SET PROBLEM
Reproduce word for word the part of the study tips below starting with "You may decide" and going on through "if it doesn’t.".

SELECTED TEXT
--- Start ---

How to Study

(Michael S) #1

Whenever possible, schedule pleasurable activities after study time,
not before. They will then act as incentives, not distractions.


Monitor your progress at reasonable periods and make changes where
necessary. This is yourstudy regimen— you conceived it, you can
change it. If you find that you are consistently allotting more time
than necessary to a specific chore, change your future schedule
accordingly.


As assignments are entered on your calendar, make sure you also
enter items needed—texts; other books you have to buy, borrow,
or get from the library; and materials such as drawing pads, magic
markers, and graph paper.


You may decide that color-coding your calendar—say, red for
assignments that must be accomplished that week, blue for steps in
longer-term assignments, yellow for personal time and appointments,
green for classes—makes it easier for you to tell at a glance what
you need to do and when you need to do it.


Adapt these tools for your own use. Try anything you think may
work—use it if it does, discard it if it doesn’t.

--- End ---

RAW DATA
--- Start ---

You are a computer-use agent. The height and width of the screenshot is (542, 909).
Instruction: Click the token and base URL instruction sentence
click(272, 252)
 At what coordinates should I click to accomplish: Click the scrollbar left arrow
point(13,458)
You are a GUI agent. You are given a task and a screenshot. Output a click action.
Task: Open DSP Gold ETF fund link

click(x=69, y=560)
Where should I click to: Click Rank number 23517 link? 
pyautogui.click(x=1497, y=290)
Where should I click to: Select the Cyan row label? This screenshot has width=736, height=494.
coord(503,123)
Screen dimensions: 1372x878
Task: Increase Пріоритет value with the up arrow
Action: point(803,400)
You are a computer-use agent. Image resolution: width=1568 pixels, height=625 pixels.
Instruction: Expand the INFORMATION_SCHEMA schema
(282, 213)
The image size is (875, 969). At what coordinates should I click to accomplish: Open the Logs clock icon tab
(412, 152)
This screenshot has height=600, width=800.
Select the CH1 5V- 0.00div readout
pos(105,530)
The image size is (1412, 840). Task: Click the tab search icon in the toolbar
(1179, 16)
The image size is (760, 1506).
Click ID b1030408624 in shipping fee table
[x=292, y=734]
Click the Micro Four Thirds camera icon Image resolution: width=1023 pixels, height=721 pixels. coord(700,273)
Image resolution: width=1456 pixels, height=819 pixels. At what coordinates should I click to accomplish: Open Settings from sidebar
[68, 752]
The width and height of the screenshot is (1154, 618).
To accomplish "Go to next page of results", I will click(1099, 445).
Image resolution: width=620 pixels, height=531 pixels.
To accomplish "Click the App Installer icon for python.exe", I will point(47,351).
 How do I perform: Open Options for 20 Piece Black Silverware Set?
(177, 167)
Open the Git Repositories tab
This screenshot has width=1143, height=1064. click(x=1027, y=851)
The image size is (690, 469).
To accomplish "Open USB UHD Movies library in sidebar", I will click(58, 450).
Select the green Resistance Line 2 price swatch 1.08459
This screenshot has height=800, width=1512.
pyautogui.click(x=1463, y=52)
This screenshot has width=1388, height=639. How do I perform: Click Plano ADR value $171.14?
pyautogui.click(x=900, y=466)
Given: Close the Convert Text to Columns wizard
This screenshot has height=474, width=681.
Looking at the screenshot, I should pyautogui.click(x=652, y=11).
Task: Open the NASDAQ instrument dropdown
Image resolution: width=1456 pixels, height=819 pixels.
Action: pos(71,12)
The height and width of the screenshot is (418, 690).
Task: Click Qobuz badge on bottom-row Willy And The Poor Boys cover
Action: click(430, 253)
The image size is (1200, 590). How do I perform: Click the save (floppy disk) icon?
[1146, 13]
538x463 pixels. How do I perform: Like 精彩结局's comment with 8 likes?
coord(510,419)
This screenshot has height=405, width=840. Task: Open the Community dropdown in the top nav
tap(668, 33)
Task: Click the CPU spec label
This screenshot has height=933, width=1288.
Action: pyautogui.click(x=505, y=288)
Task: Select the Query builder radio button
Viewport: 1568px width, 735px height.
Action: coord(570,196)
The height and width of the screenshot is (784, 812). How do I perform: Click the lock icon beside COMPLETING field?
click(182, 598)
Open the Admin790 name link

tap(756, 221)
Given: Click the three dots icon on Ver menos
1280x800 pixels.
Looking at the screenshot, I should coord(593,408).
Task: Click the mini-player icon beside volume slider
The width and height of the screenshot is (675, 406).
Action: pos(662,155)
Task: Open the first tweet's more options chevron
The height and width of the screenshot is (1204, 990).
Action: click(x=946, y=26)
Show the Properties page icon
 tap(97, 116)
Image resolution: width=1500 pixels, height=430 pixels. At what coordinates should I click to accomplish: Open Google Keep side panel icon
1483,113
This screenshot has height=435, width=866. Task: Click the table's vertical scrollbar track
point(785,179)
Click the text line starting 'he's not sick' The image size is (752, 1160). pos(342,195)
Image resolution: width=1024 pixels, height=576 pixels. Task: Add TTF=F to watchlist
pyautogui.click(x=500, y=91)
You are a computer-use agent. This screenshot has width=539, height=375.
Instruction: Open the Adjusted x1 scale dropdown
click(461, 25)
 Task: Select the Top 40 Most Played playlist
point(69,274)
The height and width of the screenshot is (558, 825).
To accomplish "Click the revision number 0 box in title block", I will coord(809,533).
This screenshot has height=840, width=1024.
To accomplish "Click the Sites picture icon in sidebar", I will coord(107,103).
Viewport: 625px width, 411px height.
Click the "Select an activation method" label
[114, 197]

--- End ---

CORRECT ANSWER
You may decide that color-coding your calendar—say, red for
assignments that must be accomplished that week, blue for steps in
longer-term assignments, yellow for personal time and appointments,
green for classes—makes it easier for you to tell at a glance what
you need to do and when you need to do it.


Adapt these tools for your own use. Try anything you think may
work—use it if it does, discard it if it doesn’t.